Fabuła z kolei przypomina odrzut z odrzuconych pomysłów na kolejną część Indiany Jonesa, do tego jeden ze słabszych. Nie trzyma w napięciu, jest przewidywalna, z humorem niskich lotów i pełna stereotypów (np. w jednym z hoteli spotykamy Polaka, który akurat pije), przez co nawet osoba unikająca generalizowania, zaszufladkuje każdą z niewielu napotykanych postaci. Nie pomagają też aktorzy, których słaba gra i silenie się na akcenty tylko dodają argumentów za szufladkowaniem.
Polska wersja to wręcz osobna kategoria błędów. Mamy tu literówki, braki w tłumaczeniu, ciągi liter, które zostały chyba po imporcie tłumaczenia z pliku, a także multum rzeczy przetłumaczony źle. Wisienką na torcie jest… tytuł. Otóż gra jest reklamowana i sprzedawana jako Nibiru: Wysłannik bogów, ale gdy tylko grę uruchomimy, oczom naszym ukaże się: Posłannik bogów. Pominę już to, że angielski tytuł brzmi: Age of Secrets (choć w tym wypadku to nasza wersja jest bliższa treści gry).

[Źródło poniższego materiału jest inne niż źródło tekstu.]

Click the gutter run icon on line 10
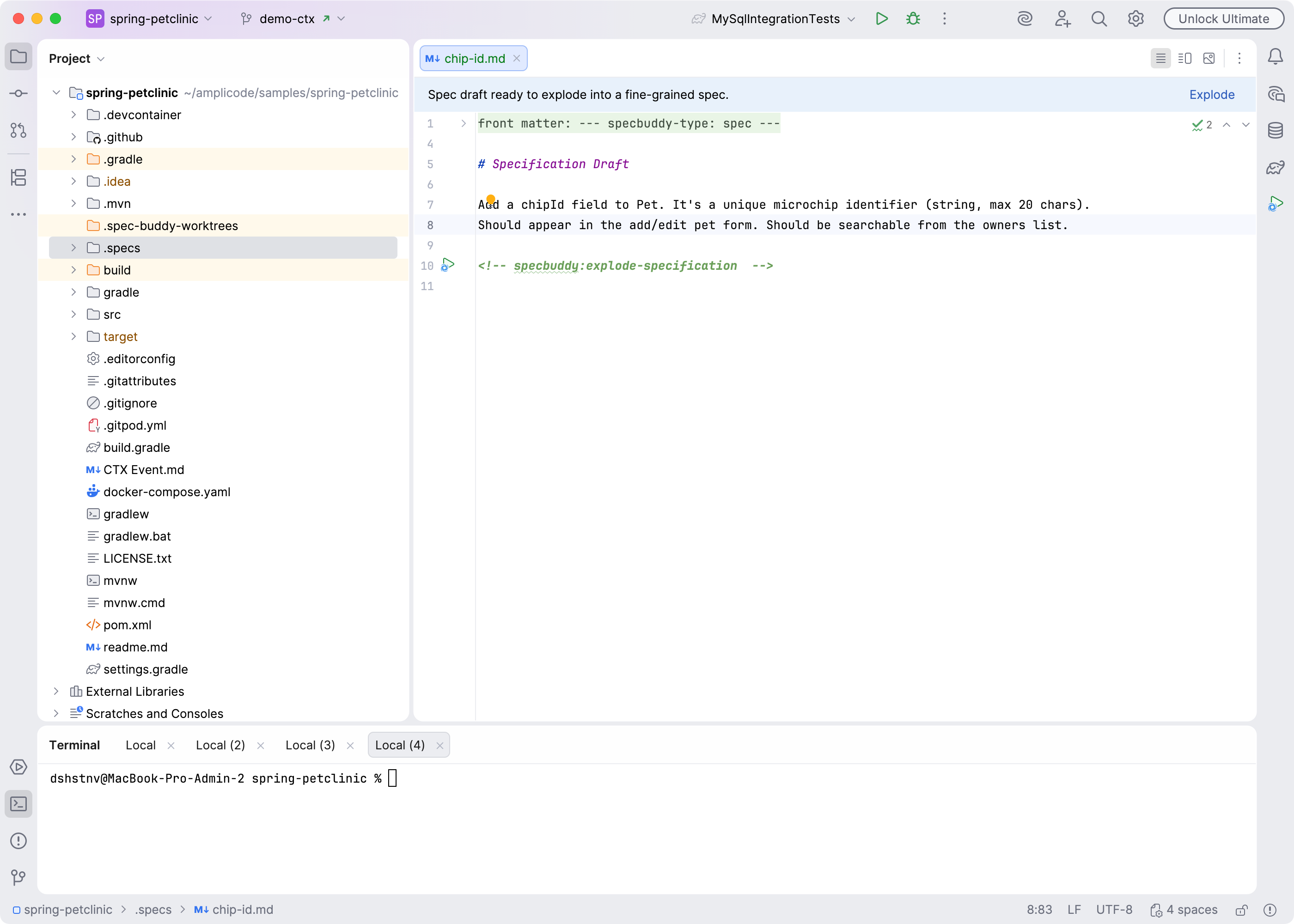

Na listę upierdliwości trafiają także: słaba synchronizacja tekstu i obrazu z dźwiękiem (dźwięk się kończy, postać dalej rusza ustami, a tekst jest dalej widoczny); opóźnione reakcje bohaterów niezależnych – jeśli któryś z nich robi coś więcej oprócz stania, przy każdej rozmowie musimy odczekać, aż animacja się zakończy, zanim postać się odezwie. Jakby tego było mało, Nibiru jest strasznie krótkie (choć przyznaję, że przy jego wadach może to być poczytane za zaletę).
Do pozytywnych aspektów zaliczyłbym wygląd niektórych miejsc, muzykę oraz dźwięki. Niestety nie są to powody, dla których odpalam przygodówki. Każdemu, kto grał w więcej niż jedna-dwie gry przygodowe, Nibiru odradzam, a i ludziom, którzy mieliby dopiero zacząć znajomość z tym gatunkiem, poleciłbym coś innego. Moja ocena: 2-.